Les Français d'«icitte»

Ils ont galéré, les cousins, pour arriver jusqu’icitte, gagné leur numéro à la loterie du PéVéTiste (permis vacances travail) ou comme étudiants étrangers. Pour plusieurs, ce fut le « Courage, fuyons ! » d’une France qui a le moral plombé et ne les fait plus rêver. « Du coup », on les remarque partout depuis quelques années ; j’en ai même trouvé un sous mon lit. En général, ils se déplacent en meutes audibles. Si on ne fait pas gaffe, ils vont bientôt déclarer le Plateau département d’outre-mer. Les DOM-TOM PQ !
Le Québec est un « bon plan » depuis au moins dix ans pour les jeunes Français. « Y’a grave du boulot » si on réussit le test… de français ! Entre 2014 et 2018, 75 % des arrivants de l’Hexagone avaient moins de 35 ans et ils nous « ambiancent » le paysage sonore avec leurs expressions à la « roupie de sansonnet ». Sans compter qu’ils s’imaginent que la poutine est un délice gastronomique dont se délectaient nos ancêtres bûcherons chez Poutineville. Déjà, il faut leur expliquer que Jeanne Mance n’a pas apporté la recette de frites dans ses bagages et que la sauce barbecue n’est pas une spécialité mohawk.
De toute façon, qui veut arguer avec un Français accro à son mythe canadien ? Personne. Ils veulent y croire. Ça leur coûte cher, d’ailleurs, lorsqu’ils se font trop intrépides…
Pour critiquer les gens, il faut les connaître. Et pour les connaître, il faut les aimer.

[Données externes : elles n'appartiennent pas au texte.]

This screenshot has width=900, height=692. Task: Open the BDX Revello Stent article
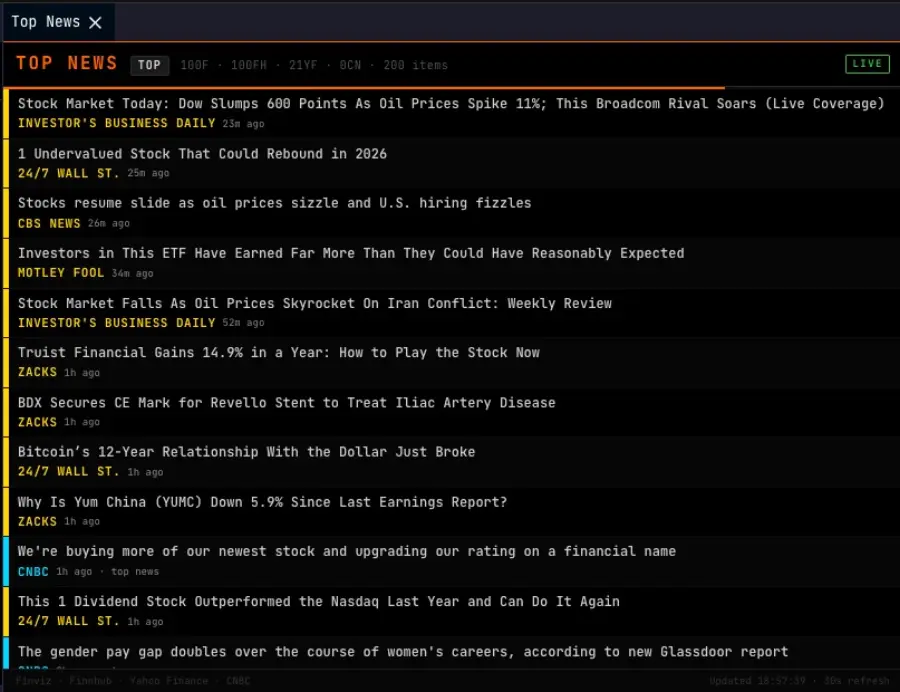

On estime le « troupeau » à 150 000 têtes au Québec, et ils ont d’ailleurs perdu le qualificatif de « maudit » qui les précédait comme un museau un peu intrusif et hautain. Pour bien des raisons, on ne les maudit plus autant quand ils font l’effort minimal d’adopter notre pain (non, Poilâne, connais pas), notre fromage (goûtez-moi ce Grey Owl) et nos vins (trop chers). Sûrement parce que le climat social s’est détérioré chez eux, ils veulent à tout prix être aimés ailleurs, même au frette. Ça les rend tout de suite plus sympas. Comme m’a si bien résumé mon copain Romain, 31 ans, et intégré icitte depuis huit ans : « C’est plus important de savoir où tu vas avant de dire d’où tu viens. » Sage devise qui t’ouvre bien des portes de congélateur.
Pas une succursale
Ils ont vite compris que le Québec n’est pas une succursale de Saint-Malo ni l’antichambre de New York. Oui, nous sommes les Français d’Amérique, mais les subtilités culturelles finissent par les rappeler à l’ordre. Notre bienveillance, d’abord ; cette qualité revient constamment dans le regard qu’ils posent sur cette terre d’accueil peuplée de colons généreux et serviables.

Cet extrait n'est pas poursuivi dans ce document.